■ **PROBLEM**
Set down all of the records exactly.

Dataset excerpts

● ● ● ● ●

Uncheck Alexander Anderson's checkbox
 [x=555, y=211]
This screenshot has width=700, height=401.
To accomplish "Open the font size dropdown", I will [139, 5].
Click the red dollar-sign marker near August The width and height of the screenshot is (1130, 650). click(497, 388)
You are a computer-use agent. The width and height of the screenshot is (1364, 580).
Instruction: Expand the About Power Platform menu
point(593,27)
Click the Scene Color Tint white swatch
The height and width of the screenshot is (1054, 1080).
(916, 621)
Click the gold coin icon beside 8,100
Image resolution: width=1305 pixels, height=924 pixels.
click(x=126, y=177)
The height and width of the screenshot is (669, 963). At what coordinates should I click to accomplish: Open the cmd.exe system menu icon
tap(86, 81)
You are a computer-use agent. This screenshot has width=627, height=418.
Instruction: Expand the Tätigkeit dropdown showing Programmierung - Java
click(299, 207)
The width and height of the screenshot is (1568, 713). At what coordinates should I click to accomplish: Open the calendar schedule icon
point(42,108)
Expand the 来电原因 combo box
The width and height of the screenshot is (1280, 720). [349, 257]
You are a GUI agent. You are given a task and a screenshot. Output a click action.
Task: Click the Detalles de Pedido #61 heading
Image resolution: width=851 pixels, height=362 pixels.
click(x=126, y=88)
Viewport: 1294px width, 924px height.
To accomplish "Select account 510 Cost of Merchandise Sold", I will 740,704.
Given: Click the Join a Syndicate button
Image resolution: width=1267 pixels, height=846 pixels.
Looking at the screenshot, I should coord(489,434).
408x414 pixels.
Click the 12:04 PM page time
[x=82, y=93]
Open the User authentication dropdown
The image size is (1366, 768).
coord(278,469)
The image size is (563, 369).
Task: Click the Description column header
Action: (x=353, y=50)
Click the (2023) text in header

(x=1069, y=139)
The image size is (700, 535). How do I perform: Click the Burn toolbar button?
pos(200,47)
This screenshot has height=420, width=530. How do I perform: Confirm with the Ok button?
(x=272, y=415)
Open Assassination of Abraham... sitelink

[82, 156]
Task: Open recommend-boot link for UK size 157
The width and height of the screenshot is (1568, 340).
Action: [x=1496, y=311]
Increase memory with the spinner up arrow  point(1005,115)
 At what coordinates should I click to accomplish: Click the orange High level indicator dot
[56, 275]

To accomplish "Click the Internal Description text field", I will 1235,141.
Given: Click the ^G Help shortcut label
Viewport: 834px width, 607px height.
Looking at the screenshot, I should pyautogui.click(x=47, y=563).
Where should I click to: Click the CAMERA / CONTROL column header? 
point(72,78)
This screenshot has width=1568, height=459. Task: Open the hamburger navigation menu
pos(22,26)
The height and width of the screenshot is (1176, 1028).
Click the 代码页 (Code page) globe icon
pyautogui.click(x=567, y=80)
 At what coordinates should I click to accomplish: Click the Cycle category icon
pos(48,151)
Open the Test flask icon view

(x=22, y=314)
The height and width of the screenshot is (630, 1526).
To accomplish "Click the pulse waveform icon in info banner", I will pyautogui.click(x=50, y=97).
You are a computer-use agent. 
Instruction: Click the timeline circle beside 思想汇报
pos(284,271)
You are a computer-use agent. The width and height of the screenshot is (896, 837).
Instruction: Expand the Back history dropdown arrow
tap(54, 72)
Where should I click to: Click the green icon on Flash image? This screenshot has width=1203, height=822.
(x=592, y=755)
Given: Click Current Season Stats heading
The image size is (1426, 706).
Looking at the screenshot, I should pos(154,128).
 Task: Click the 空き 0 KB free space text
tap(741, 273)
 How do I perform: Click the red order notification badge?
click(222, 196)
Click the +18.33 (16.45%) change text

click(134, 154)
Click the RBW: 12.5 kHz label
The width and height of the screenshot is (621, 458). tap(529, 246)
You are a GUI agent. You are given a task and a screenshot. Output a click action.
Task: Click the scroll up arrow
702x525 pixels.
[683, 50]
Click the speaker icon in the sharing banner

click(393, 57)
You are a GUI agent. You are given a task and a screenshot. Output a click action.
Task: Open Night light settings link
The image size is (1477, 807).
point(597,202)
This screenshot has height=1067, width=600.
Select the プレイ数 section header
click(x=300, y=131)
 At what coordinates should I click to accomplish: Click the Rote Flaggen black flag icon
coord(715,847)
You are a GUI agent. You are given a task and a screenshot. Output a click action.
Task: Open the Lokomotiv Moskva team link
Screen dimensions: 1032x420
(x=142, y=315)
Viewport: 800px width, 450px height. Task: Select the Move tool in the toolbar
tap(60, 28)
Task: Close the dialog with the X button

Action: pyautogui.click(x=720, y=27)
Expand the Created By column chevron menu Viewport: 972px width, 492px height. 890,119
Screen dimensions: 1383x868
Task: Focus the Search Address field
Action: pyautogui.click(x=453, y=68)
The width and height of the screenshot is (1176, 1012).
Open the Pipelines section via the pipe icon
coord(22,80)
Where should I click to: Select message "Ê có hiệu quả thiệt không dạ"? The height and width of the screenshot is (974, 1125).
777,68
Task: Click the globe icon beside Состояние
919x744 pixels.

● ● ● ● ●

■ **EXERCISE RESULT**
Uncheck Alexander Anderson's checkbox
 [x=555, y=211]
This screenshot has width=700, height=401.
To accomplish "Open the font size dropdown", I will [139, 5].
Click the red dollar-sign marker near August The width and height of the screenshot is (1130, 650). click(497, 388)
You are a computer-use agent. The width and height of the screenshot is (1364, 580).
Instruction: Expand the About Power Platform menu
point(593,27)
Click the Scene Color Tint white swatch
The height and width of the screenshot is (1054, 1080).
(916, 621)
Click the gold coin icon beside 8,100
Image resolution: width=1305 pixels, height=924 pixels.
click(x=126, y=177)
The height and width of the screenshot is (669, 963). At what coordinates should I click to accomplish: Open the cmd.exe system menu icon
tap(86, 81)
You are a computer-use agent. This screenshot has width=627, height=418.
Instruction: Expand the Tätigkeit dropdown showing Programmierung - Java
click(299, 207)
The width and height of the screenshot is (1568, 713). At what coordinates should I click to accomplish: Open the calendar schedule icon
point(42,108)
Expand the 来电原因 combo box
The width and height of the screenshot is (1280, 720). [349, 257]
You are a GUI agent. You are given a task and a screenshot. Output a click action.
Task: Click the Detalles de Pedido #61 heading
Image resolution: width=851 pixels, height=362 pixels.
click(x=126, y=88)
Viewport: 1294px width, 924px height.
To accomplish "Select account 510 Cost of Merchandise Sold", I will 740,704.
Given: Click the Join a Syndicate button
Image resolution: width=1267 pixels, height=846 pixels.
Looking at the screenshot, I should coord(489,434).
408x414 pixels.
Click the 12:04 PM page time
[x=82, y=93]
Open the User authentication dropdown
The image size is (1366, 768).
coord(278,469)
The image size is (563, 369).
Task: Click the Description column header
Action: (x=353, y=50)
Click the (2023) text in header

(x=1069, y=139)
The image size is (700, 535). How do I perform: Click the Burn toolbar button?
pos(200,47)
This screenshot has height=420, width=530. How do I perform: Confirm with the Ok button?
(x=272, y=415)
Open Assassination of Abraham... sitelink

[82, 156]
Task: Open recommend-boot link for UK size 157
The width and height of the screenshot is (1568, 340).
Action: [x=1496, y=311]
Increase memory with the spinner up arrow  point(1005,115)
 At what coordinates should I click to accomplish: Click the orange High level indicator dot
[56, 275]

To accomplish "Click the Internal Description text field", I will 1235,141.
Given: Click the ^G Help shortcut label
Viewport: 834px width, 607px height.
Looking at the screenshot, I should pyautogui.click(x=47, y=563).
Where should I click to: Click the CAMERA / CONTROL column header? 
point(72,78)
This screenshot has width=1568, height=459. Task: Open the hamburger navigation menu
pos(22,26)
The height and width of the screenshot is (1176, 1028).
Click the 代码页 (Code page) globe icon
pyautogui.click(x=567, y=80)
 At what coordinates should I click to accomplish: Click the Cycle category icon
pos(48,151)
Open the Test flask icon view

(x=22, y=314)
The height and width of the screenshot is (630, 1526).
To accomplish "Click the pulse waveform icon in info banner", I will pyautogui.click(x=50, y=97).
You are a computer-use agent. 
Instruction: Click the timeline circle beside 思想汇报
pos(284,271)
You are a computer-use agent. The width and height of the screenshot is (896, 837).
Instruction: Expand the Back history dropdown arrow
tap(54, 72)
Where should I click to: Click the green icon on Flash image? This screenshot has width=1203, height=822.
(x=592, y=755)
Given: Click Current Season Stats heading
The image size is (1426, 706).
Looking at the screenshot, I should pos(154,128).
 Task: Click the 空き 0 KB free space text
tap(741, 273)
 How do I perform: Click the red order notification badge?
click(222, 196)
Click the +18.33 (16.45%) change text

click(134, 154)
Click the RBW: 12.5 kHz label
The width and height of the screenshot is (621, 458). tap(529, 246)
You are a GUI agent. You are given a task and a screenshot. Output a click action.
Task: Click the scroll up arrow
702x525 pixels.
[683, 50]
Click the speaker icon in the sharing banner

click(393, 57)
You are a GUI agent. You are given a task and a screenshot. Output a click action.
Task: Open Night light settings link
The image size is (1477, 807).
point(597,202)
This screenshot has height=1067, width=600.
Select the プレイ数 section header
click(x=300, y=131)
 At what coordinates should I click to accomplish: Click the Rote Flaggen black flag icon
coord(715,847)
You are a GUI agent. You are given a task and a screenshot. Output a click action.
Task: Open the Lokomotiv Moskva team link
Screen dimensions: 1032x420
(x=142, y=315)
Viewport: 800px width, 450px height. Task: Select the Move tool in the toolbar
tap(60, 28)
Task: Close the dialog with the X button

Action: pyautogui.click(x=720, y=27)
Expand the Created By column chevron menu Viewport: 972px width, 492px height. 890,119
Screen dimensions: 1383x868
Task: Focus the Search Address field
Action: pyautogui.click(x=453, y=68)
The width and height of the screenshot is (1176, 1012).
Open the Pipelines section via the pipe icon
coord(22,80)
Where should I click to: Select message "Ê có hiệu quả thiệt không dạ"? The height and width of the screenshot is (974, 1125).
777,68
Task: Click the globe icon beside Состояние
919x744 pixels.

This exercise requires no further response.